→ **What the exercise asks**: Beginning with the line that holds "Task: Click the gold first-place trophy icon", copy each line exactly through the end of the entries, but leave the pictures out.

Materials provided: Begin

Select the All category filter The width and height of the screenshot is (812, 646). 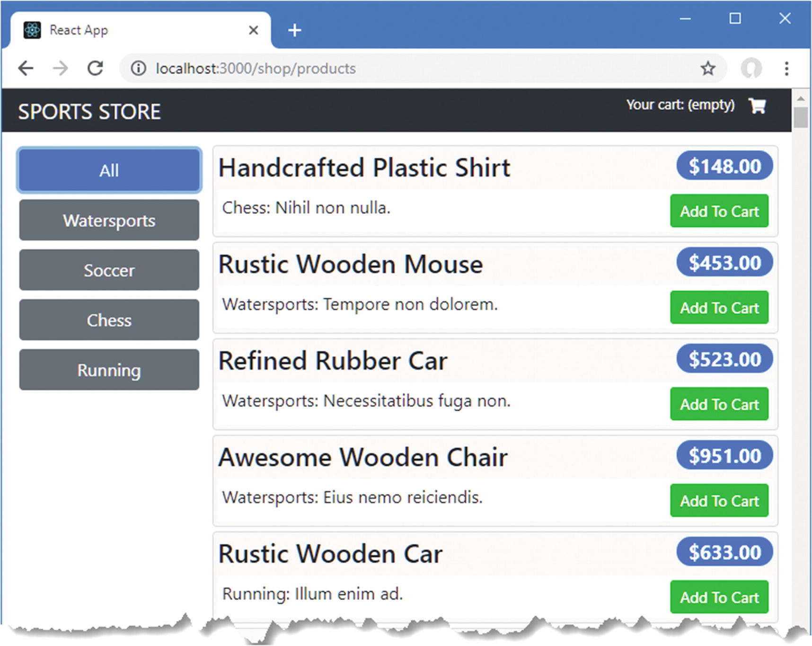tap(109, 170)
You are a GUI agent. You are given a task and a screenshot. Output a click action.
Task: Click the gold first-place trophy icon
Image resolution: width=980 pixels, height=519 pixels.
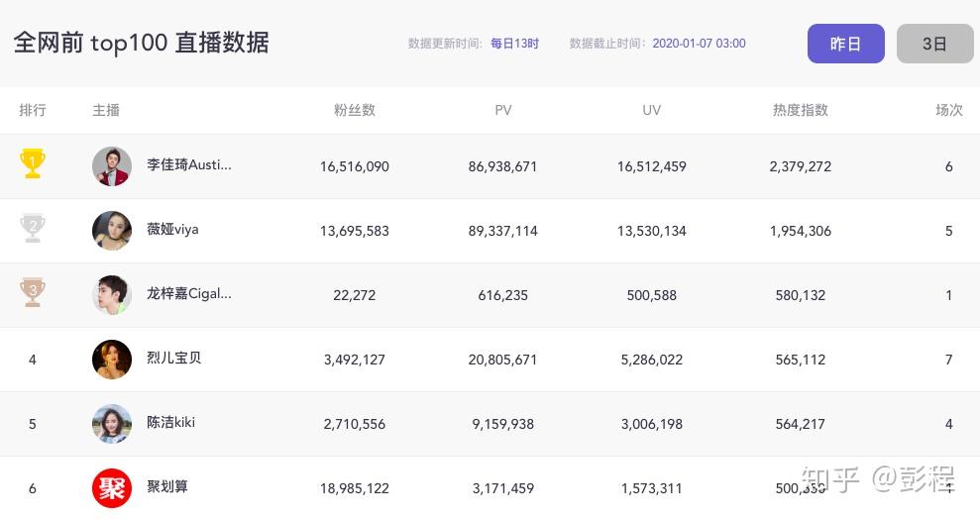point(33,164)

Materials provided: End

→ **Solution to the exercise**:
Task: Click the gold first-place trophy icon
Image resolution: width=980 pixels, height=519 pixels.
point(33,164)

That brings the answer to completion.